→ Source document
********************
This blog is a no-Israel-bashing zone (click for explanation)
The unbiased press: If someone would like to do the math, you have to update yesterday's total deaths due to major bombing incidents by 49, thus changing all the percentagesupward, of course. (I won't count the U.S. soldier because we're talking about Iraqi deaths, not American.) Strangely, although the AP has updated its daily look at U.S. deaths in Iraq, it has not updated its roundup of major attacks since the invasion. Why, one would think they're biased or something.
If they answer to a higher authority, why is there a shortage? In the comments to yesterday's post, Dan mentions this article, which talks about the shortage in Hebrew National hot dogs and other deli products. I find it amusing that an article from a Florida newspaper interviewed Kenny, the owner of the deli in Clark that is my mother's favorite place to have the Early Bird Special. I'm betting the writer has eaten there as well. They have the second-best corned beef in New Jersey. The first is Zayda's in South Orange, where I go every time I visit New Jersey. In fact, Zayda's also is the only deli I've ever known that also has great potato pancakes. Most reheated potato pancakes suck. Zayda's are as good as homemade.
********************
→ Raw data
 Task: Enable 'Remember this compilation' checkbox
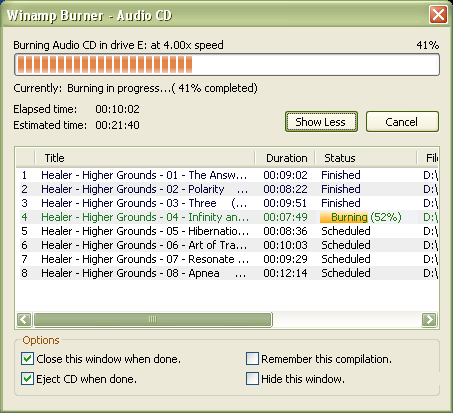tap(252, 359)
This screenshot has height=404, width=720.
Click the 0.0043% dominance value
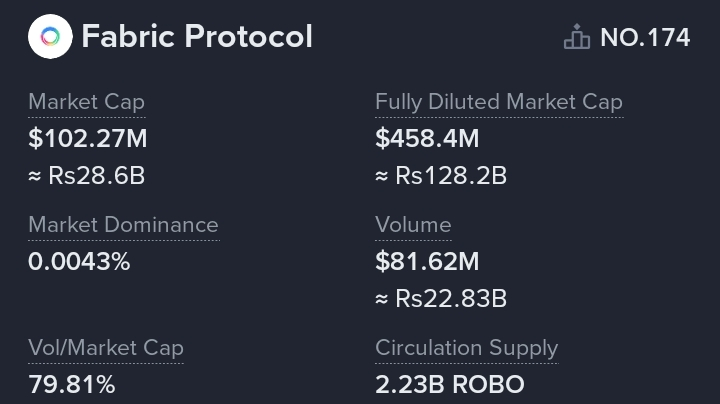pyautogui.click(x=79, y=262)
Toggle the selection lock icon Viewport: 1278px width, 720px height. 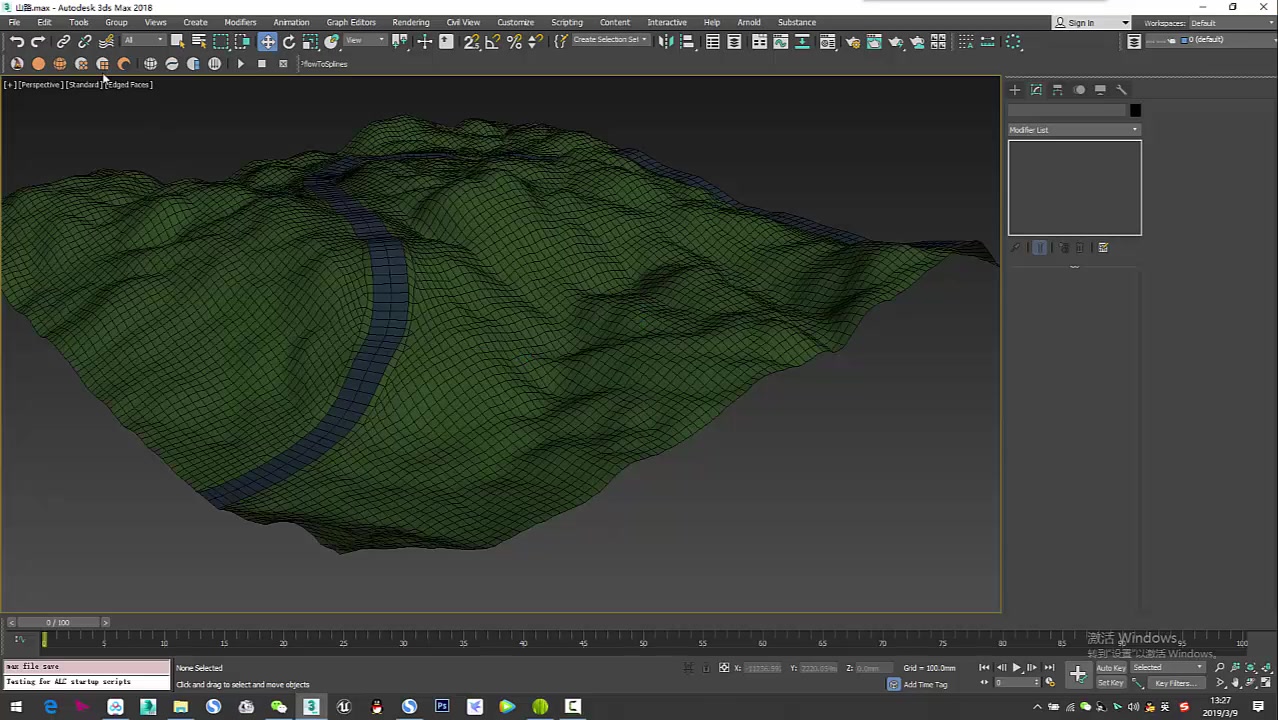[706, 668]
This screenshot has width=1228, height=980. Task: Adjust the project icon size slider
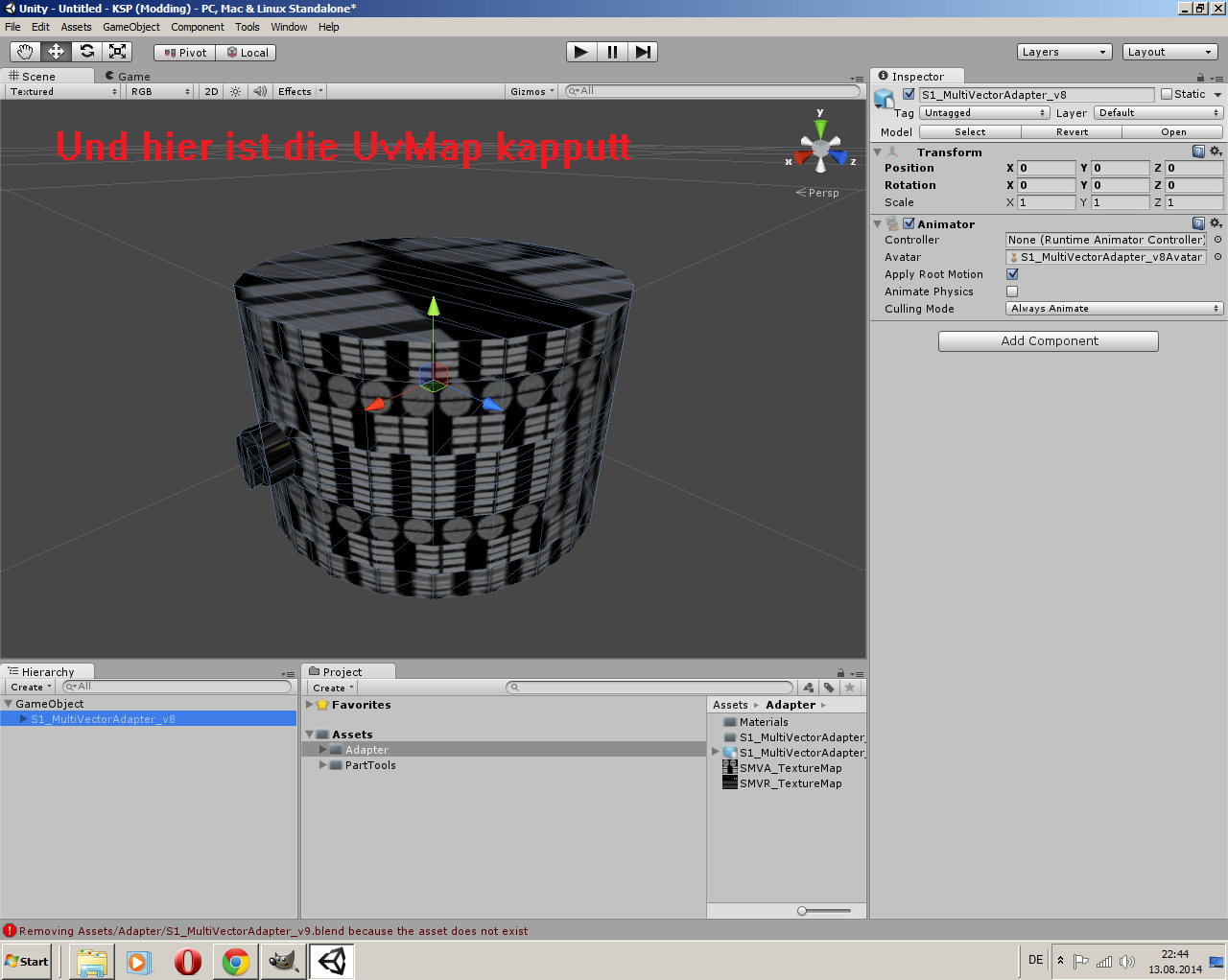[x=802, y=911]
********************
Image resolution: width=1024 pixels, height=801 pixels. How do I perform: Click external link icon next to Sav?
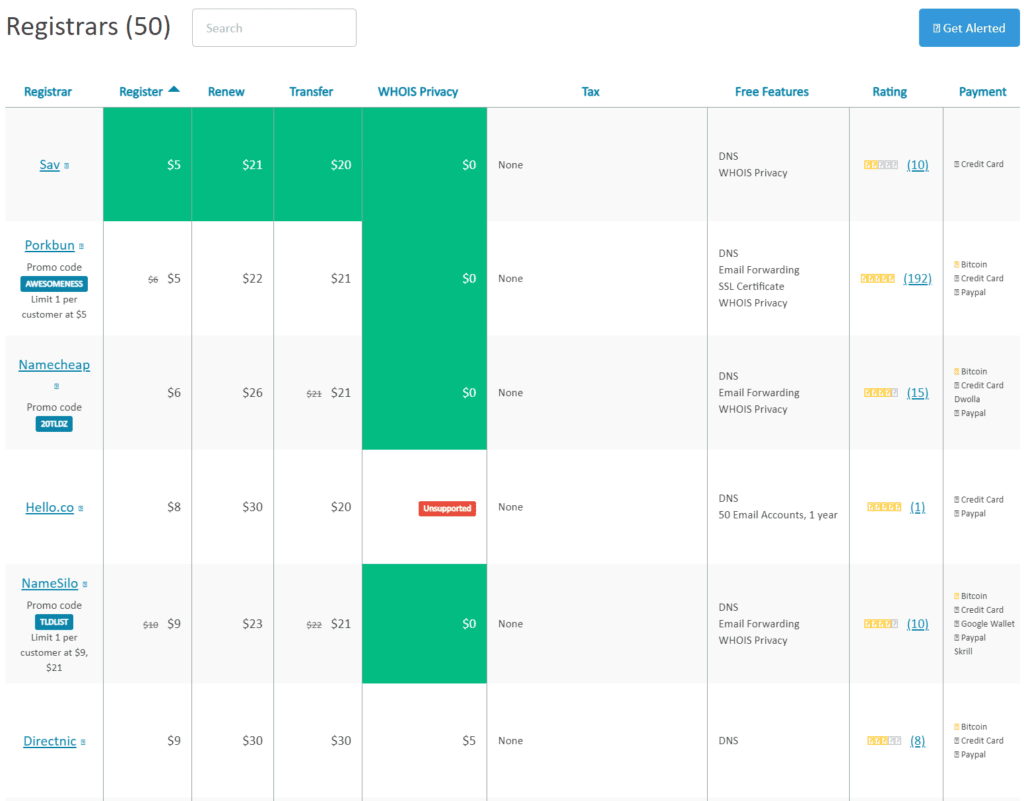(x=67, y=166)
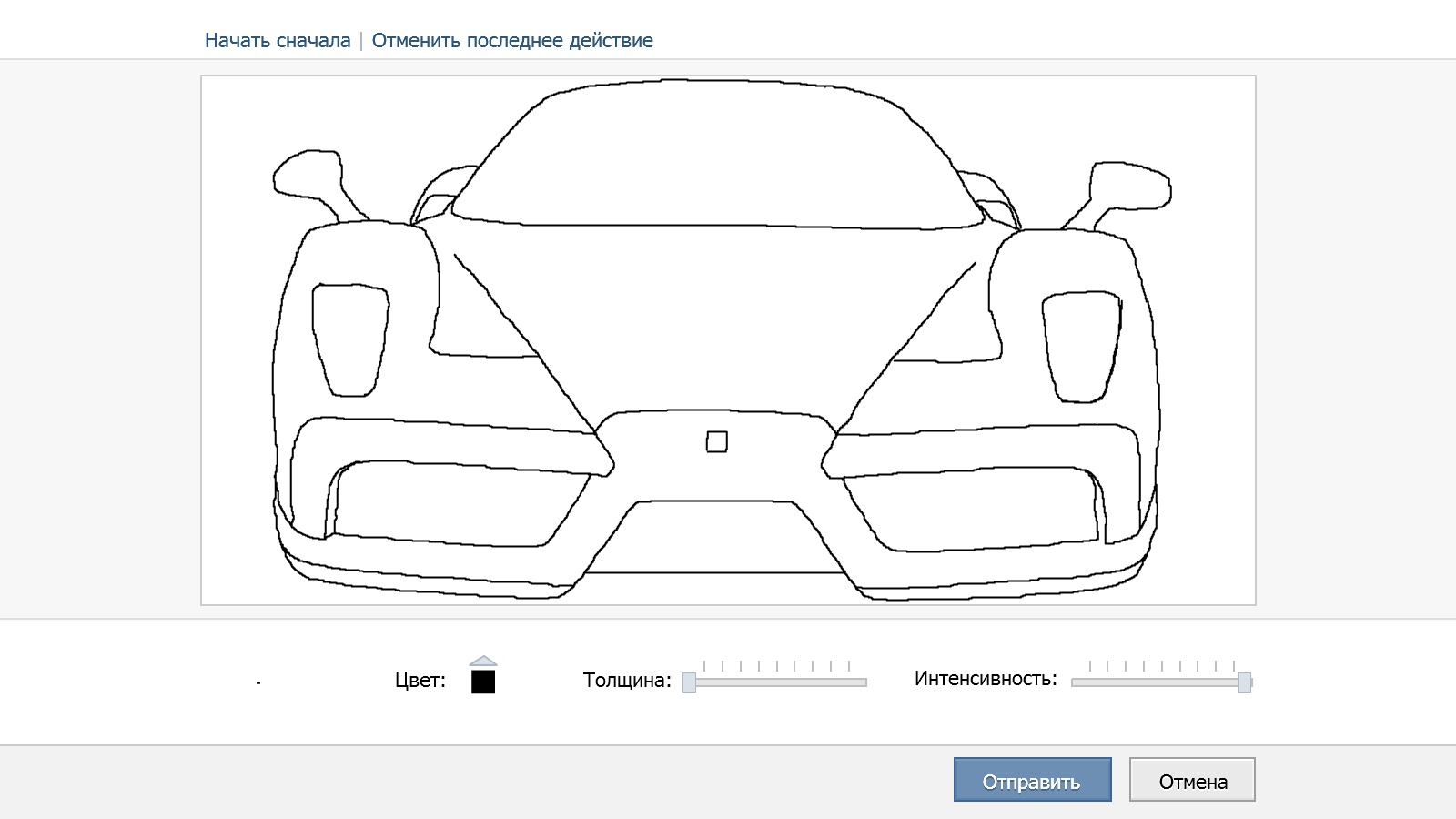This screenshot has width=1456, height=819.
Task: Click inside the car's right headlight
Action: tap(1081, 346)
********************
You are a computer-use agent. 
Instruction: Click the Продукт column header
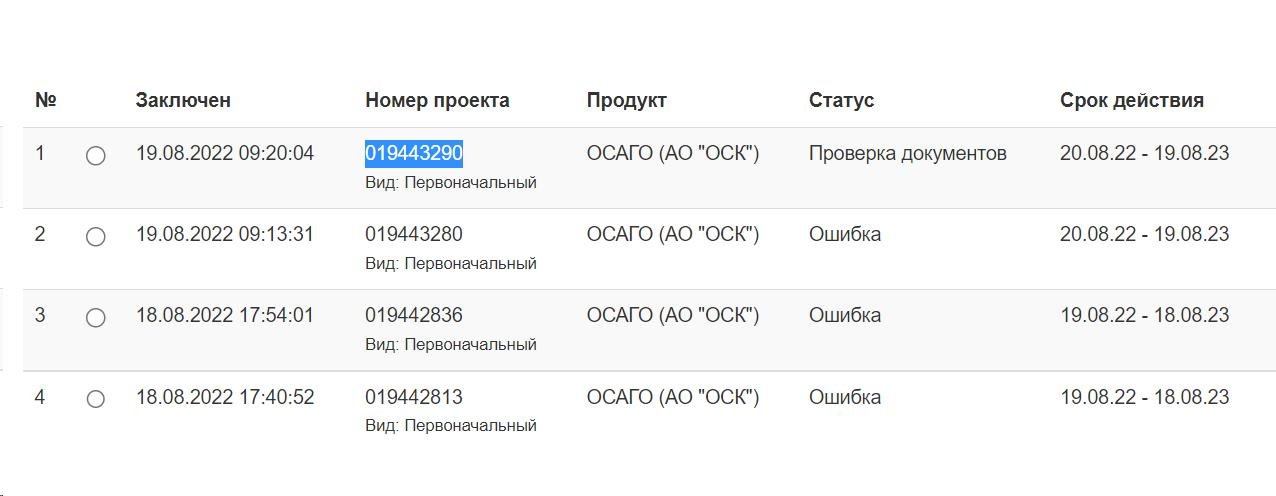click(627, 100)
********************
→ Problem 1
According to the blog post, which deli serves the best corned beef in New Jersey?
→ Problem 2
Copy the blog post's wording from "This blog is" up to and including "biased or something.".
Answer from the blog post alone, not from the rows.

→ Exercise output 1
Zayda's in South Orange.

→ Exercise output 2
This blog is a no-Israel-bashing zone (click for explanation)
The unbiased press: If someone would like to do the math, you have to update yesterday's total deaths due to major bombing incidents by 49, thus changing all the percentagesupward, of course. (I won't count the U.S. soldier because we're talking about Iraqi deaths, not American.) Strangely, although the AP has updated its daily look at U.S. deaths in Iraq, it has not updated its roundup of major attacks since the invasion. Why, one would think they're biased or something.